**Page text**
The tribunal consisted of eight presentations before a panel of judges:

  • Climate crimes against nature, including fossil fuels, deforestation, water and climate, market mechanisms, climate smart agriculture, land use, carbon capture and storage, free trade agreements, geoengineering and nuclear energy.
  • Financialization of nature, including compensation mechanisms linked to biodiversity conservation, EU biodiversity offsets, REDD+, and economic valuation of nature in general.
  • Agro-food industry and GMOs
  • Defenders of Mother Earth, referring to the criminalization of environmental activism and the sharp increase in murders of environmental activists, especially in the Global South.
  • Shale fracking operations, which speakers argued was akin to rape of the earth, resulting in earthquakes and entailing man camps that raised crime and violence.
  • Megadams in Brazil, which destroy ecosystems and displace tens of thousands of indigenous people.

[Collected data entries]

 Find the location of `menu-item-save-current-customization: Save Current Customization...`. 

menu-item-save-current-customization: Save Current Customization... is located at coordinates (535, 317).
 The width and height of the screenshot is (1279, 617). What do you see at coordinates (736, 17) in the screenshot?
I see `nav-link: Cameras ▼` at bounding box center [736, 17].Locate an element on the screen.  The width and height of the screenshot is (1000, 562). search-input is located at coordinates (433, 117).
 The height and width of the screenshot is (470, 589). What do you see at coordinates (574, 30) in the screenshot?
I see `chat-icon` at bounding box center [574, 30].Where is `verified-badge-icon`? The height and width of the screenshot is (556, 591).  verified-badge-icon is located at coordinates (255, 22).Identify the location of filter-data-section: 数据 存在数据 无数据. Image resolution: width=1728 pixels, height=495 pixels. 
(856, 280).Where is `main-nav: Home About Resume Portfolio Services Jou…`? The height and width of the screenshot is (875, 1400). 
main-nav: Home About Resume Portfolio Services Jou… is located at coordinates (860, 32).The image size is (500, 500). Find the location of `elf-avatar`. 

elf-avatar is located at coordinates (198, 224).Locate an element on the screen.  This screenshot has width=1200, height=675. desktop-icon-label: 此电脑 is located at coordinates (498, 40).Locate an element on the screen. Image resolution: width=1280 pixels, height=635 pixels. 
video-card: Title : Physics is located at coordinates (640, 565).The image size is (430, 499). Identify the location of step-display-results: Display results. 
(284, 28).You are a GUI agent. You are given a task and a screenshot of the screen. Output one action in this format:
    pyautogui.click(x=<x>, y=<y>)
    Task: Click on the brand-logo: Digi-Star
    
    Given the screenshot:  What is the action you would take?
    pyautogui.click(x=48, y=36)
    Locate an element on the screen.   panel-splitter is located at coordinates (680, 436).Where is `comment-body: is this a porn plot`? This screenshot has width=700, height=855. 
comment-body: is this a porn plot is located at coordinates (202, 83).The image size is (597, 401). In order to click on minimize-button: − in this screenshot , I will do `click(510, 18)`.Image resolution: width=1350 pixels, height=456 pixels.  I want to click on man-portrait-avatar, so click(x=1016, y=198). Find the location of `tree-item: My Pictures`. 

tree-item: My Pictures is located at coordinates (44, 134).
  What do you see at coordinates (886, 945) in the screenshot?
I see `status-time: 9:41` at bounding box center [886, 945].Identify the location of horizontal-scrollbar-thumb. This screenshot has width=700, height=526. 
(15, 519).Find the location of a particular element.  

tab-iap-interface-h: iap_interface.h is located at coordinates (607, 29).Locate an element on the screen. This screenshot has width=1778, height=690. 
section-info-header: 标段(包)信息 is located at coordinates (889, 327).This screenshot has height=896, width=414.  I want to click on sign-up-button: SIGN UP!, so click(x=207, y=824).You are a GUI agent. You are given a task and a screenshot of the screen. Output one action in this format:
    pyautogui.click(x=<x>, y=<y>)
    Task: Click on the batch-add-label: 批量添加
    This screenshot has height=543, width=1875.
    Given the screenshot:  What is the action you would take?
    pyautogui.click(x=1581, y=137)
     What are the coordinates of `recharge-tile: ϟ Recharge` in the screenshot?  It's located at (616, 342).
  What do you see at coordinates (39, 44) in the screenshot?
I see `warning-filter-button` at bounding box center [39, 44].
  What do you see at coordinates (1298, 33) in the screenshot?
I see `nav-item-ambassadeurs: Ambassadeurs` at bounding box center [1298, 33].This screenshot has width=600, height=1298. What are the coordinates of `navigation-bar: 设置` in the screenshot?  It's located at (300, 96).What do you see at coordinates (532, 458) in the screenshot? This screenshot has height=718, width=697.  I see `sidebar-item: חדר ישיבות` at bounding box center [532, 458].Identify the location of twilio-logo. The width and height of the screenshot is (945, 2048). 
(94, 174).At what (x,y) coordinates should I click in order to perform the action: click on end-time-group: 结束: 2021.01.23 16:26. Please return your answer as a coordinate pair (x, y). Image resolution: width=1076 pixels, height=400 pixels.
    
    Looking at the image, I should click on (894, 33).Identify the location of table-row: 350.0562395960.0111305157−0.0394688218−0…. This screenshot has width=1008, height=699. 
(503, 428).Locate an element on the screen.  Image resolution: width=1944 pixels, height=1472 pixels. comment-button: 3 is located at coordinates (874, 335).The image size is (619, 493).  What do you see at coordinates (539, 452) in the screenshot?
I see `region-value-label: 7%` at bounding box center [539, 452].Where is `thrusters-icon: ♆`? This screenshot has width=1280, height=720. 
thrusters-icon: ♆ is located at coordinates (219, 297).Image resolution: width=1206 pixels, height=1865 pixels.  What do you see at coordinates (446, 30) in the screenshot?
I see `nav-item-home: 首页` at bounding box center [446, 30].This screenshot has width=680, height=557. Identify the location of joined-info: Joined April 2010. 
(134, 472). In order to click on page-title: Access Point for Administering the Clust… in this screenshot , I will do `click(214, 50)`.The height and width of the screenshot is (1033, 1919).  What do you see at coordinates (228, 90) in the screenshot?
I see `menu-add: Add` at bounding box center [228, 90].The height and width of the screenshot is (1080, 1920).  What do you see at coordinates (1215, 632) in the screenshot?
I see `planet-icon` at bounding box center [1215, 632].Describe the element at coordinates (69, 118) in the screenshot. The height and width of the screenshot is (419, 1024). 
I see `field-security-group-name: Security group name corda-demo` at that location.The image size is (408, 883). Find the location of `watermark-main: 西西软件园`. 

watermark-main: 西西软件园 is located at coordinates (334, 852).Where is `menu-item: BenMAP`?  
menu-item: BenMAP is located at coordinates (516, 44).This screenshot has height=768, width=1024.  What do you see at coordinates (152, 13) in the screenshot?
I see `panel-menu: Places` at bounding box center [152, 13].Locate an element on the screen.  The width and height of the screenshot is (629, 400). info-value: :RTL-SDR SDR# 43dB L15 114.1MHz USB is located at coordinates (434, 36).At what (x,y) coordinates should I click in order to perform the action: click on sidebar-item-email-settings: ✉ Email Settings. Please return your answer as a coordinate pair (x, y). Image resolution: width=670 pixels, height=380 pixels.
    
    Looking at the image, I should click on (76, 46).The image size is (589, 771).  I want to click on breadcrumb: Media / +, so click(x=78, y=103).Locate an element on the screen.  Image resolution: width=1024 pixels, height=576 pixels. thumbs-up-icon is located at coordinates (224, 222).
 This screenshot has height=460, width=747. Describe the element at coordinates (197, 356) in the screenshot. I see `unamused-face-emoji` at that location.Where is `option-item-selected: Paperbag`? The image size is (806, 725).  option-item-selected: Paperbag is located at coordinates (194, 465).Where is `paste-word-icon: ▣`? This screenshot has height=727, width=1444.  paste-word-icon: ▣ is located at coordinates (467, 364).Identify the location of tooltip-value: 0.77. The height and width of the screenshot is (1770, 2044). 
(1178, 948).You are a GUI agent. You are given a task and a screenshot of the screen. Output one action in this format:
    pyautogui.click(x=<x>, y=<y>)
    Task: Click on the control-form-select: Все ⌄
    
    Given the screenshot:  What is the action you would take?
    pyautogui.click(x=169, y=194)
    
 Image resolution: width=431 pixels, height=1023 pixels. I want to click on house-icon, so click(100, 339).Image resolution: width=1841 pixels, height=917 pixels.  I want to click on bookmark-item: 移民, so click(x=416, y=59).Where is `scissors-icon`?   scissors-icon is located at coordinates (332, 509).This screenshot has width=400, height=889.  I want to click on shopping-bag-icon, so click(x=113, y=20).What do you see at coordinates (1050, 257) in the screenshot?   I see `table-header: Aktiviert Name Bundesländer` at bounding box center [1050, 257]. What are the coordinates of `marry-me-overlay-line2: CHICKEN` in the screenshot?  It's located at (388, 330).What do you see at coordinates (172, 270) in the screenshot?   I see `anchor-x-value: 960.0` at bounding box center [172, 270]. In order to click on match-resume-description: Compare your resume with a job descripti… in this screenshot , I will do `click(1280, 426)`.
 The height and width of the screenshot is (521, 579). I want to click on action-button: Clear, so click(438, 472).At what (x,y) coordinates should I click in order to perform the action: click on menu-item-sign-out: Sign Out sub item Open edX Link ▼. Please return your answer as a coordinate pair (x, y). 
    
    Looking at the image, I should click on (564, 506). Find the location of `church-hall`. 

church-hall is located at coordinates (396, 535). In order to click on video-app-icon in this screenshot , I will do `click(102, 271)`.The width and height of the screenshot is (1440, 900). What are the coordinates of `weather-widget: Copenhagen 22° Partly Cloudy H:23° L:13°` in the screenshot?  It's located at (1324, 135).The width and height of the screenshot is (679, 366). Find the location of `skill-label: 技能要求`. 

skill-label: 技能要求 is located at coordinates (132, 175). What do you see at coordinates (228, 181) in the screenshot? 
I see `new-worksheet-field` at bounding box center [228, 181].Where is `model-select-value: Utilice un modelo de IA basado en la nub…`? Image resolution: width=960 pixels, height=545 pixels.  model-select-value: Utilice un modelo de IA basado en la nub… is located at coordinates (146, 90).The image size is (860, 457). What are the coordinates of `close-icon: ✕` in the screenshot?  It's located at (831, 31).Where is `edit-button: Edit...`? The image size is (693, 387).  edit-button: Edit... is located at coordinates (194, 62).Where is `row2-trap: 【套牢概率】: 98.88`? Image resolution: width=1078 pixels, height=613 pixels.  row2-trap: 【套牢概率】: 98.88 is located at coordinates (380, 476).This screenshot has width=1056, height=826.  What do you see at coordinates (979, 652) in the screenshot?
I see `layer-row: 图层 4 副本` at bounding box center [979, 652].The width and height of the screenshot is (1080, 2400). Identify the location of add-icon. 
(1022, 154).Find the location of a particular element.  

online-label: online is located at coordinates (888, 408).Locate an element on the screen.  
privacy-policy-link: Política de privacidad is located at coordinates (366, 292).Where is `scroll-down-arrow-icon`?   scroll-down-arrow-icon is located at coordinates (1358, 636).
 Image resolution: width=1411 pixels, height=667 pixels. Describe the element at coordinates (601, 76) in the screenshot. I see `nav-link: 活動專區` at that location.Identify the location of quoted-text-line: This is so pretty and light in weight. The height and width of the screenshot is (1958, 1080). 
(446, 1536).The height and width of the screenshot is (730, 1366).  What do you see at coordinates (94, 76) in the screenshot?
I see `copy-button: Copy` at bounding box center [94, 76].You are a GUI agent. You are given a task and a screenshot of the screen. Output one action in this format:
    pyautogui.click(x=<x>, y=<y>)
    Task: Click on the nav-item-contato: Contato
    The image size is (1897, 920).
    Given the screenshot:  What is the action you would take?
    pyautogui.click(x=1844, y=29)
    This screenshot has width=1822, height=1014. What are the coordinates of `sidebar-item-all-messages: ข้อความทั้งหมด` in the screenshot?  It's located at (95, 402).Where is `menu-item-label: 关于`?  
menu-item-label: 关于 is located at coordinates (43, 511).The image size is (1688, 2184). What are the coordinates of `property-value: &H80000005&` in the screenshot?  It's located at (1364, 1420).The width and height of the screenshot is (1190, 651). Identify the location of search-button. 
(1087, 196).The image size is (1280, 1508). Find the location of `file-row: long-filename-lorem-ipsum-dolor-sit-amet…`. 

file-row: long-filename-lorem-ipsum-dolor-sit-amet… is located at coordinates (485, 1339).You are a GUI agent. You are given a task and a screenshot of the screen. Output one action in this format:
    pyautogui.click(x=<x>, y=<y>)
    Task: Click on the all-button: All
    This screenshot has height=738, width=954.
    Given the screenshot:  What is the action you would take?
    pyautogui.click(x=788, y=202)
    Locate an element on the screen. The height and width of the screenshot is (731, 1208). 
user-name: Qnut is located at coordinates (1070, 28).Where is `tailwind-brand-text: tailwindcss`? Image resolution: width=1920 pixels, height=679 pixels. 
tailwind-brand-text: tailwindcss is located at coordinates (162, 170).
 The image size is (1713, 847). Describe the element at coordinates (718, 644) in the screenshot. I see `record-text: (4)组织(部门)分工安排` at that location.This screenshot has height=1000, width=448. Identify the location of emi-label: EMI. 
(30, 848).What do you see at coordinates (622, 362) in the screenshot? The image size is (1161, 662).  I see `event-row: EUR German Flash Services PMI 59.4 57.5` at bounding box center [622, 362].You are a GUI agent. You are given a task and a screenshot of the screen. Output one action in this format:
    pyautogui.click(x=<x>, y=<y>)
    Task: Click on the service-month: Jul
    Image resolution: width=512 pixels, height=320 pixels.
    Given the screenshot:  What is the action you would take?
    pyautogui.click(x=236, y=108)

**Required actions**
A - From the tribunal passage, extract the text starting with "The tribunal consisted" and going on through "the Global South.".
B - Using the tribunal passage, what are the answers to these questions?
(i) How many presentations did the tribunal consist of?
(ii) In which country are the megadams located?
(iii) What did speakers argue shale fracking operations were akin to?

**List of answers**
A -
The tribunal consisted of eight presentations before a panel of judges:

  • Climate crimes against nature, including fossil fuels, deforestation, water and climate, market mechanisms, climate smart agriculture, land use, carbon capture and storage, free trade agreements, geoengineering and nuclear energy.
  • Financialization of nature, including compensation mechanisms linked to biodiversity conservation, EU biodiversity offsets, REDD+, and economic valuation of nature in general.
  • Agro-food industry and GMOs
  • Defenders of Mother Earth, referring to the criminalization of environmental activism and the sharp increase in murders of environmental activists, especially in the Global South.

B -
(i) Eight
(ii) Brazil
(iii) Rape of the earth